(Beginning of THE INPUT)
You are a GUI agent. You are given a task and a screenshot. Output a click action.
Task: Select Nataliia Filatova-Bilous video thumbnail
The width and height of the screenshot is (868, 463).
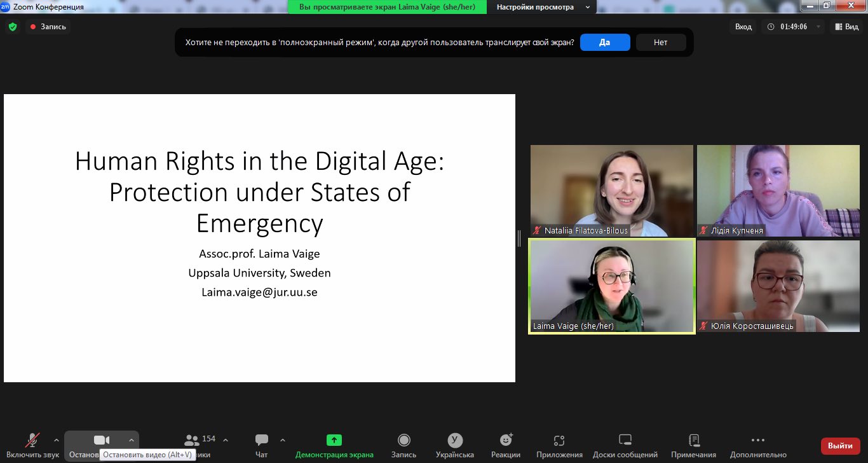point(611,190)
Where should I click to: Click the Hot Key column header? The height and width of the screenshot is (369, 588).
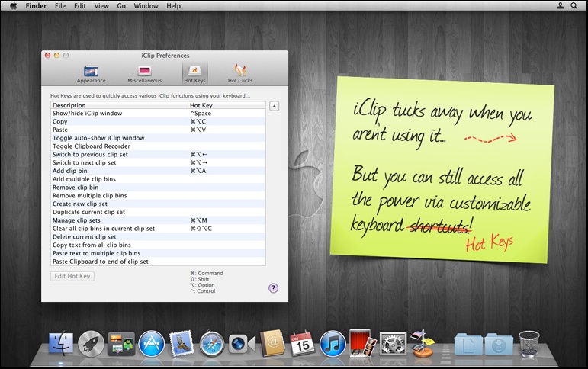point(226,105)
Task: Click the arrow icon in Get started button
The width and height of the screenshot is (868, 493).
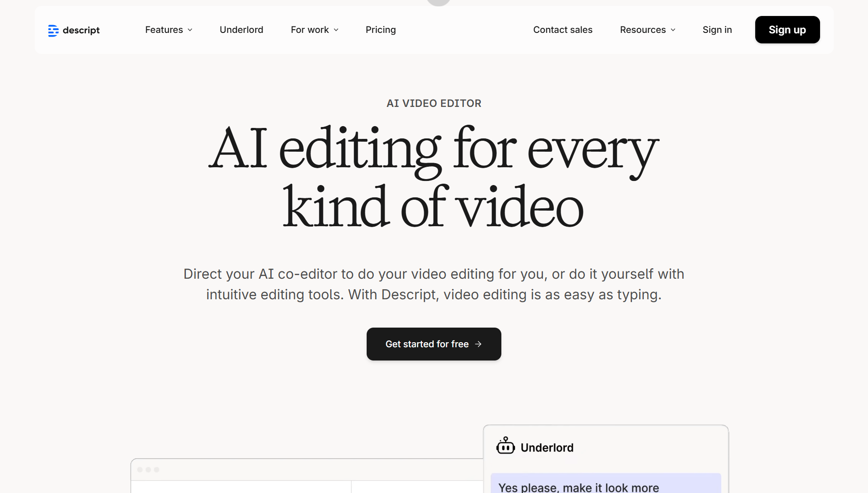Action: pyautogui.click(x=478, y=344)
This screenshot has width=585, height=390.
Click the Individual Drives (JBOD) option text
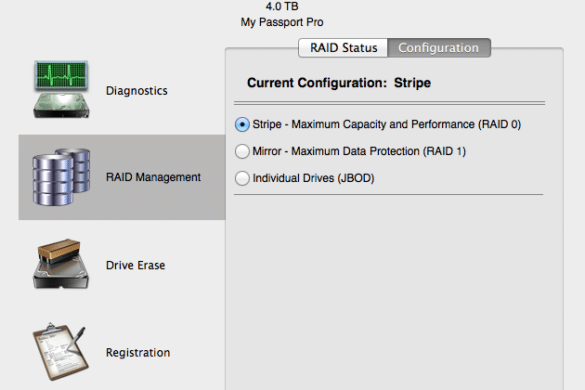tap(313, 178)
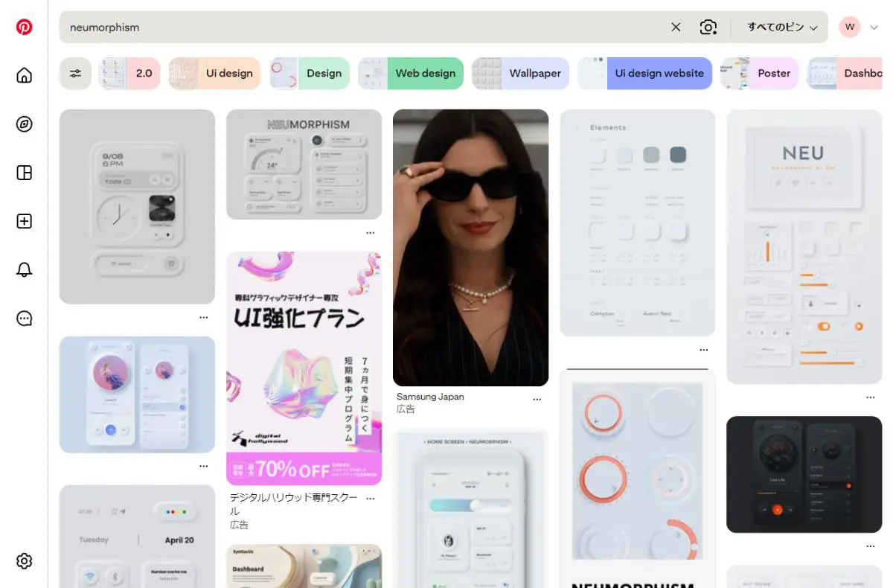This screenshot has width=893, height=588.
Task: Select the Web design filter chip
Action: click(411, 73)
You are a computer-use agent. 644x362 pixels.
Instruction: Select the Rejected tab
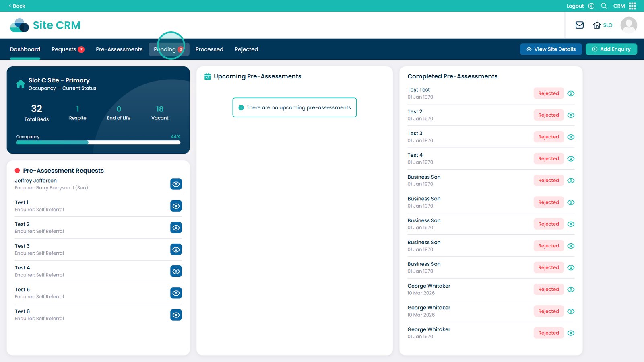(x=246, y=49)

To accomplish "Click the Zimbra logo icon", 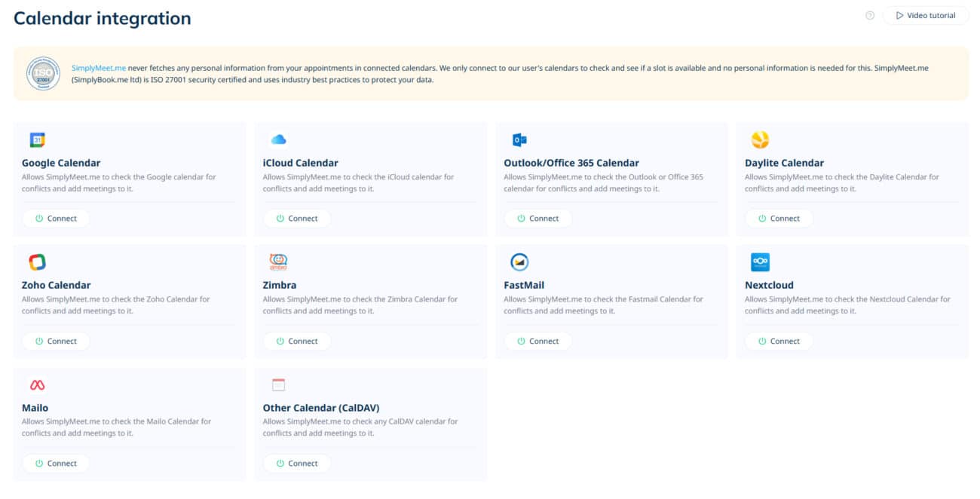I will click(x=278, y=262).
(End of THE INPUT)
WHAT THE TASK ASKS –
The answer must be every line of the data that contains the word "agent".

WRITTEN SOLUTION –
You are a GUI agent. You are given a task and a screenshot. Output a click action.
You are a computer-use agent. 644x362 pixels.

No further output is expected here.